What you have to do
Copy out the lines starting with the one containing "You are a GUI" and running through the one containing "Viewport: 1456px width, 819px height.", swapping "heading" for "title" and leaving everything else as it is.

Records for the task
○ ○ ○
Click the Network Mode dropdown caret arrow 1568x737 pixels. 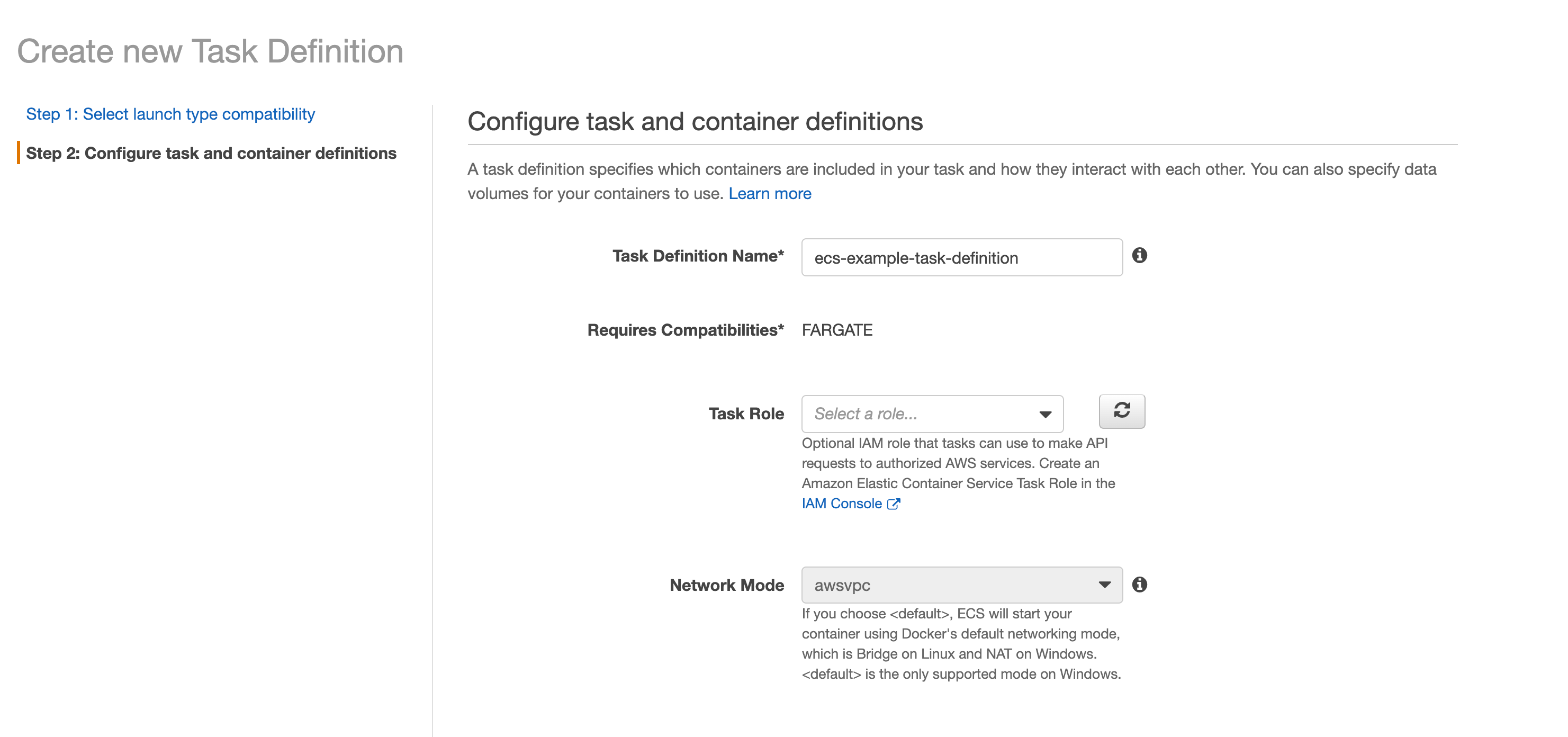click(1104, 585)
○ ○ ○
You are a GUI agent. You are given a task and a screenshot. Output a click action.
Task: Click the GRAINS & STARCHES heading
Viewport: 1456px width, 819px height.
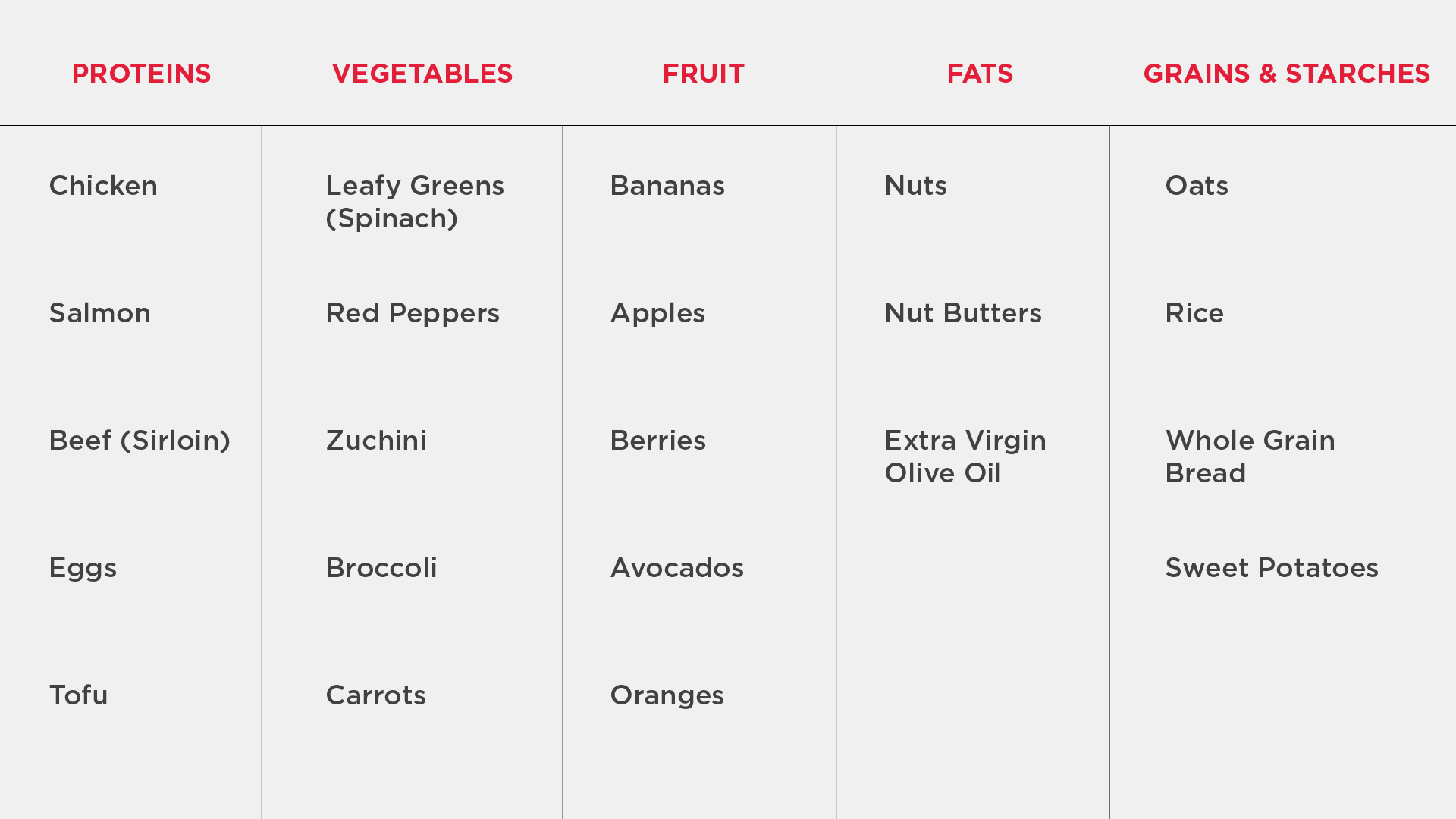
○ ○ ○
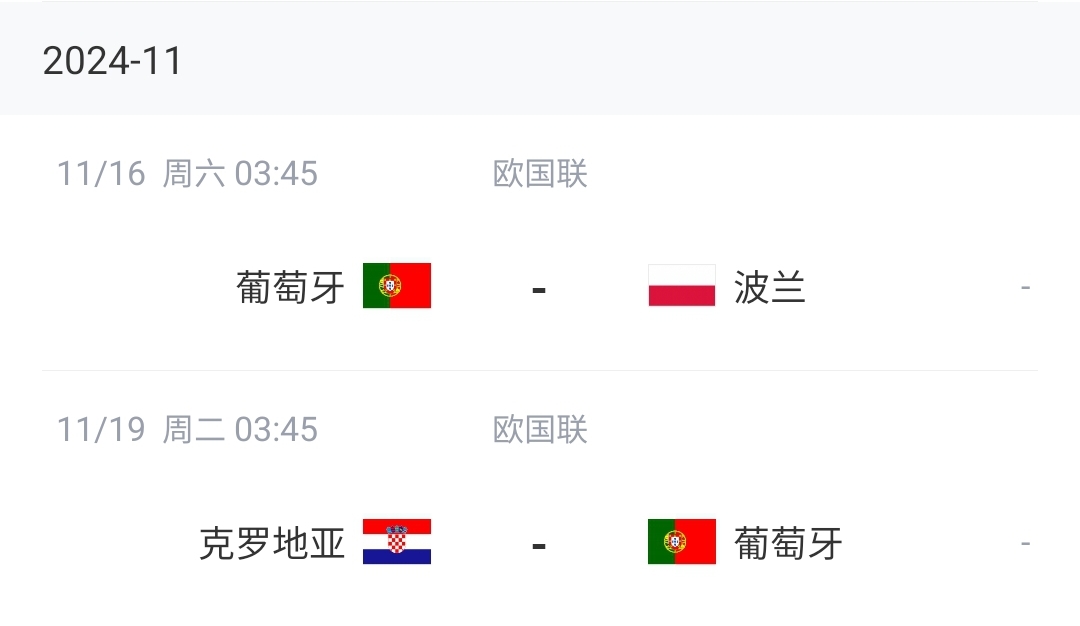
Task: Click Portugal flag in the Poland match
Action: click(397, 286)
○ ○ ○
Written solution
You are a GUI agent. You are given a task and a screenshot. Output a click action.
Task: Click the GRAINS & STARCHES title
Viewport: 1456px width, 819px height.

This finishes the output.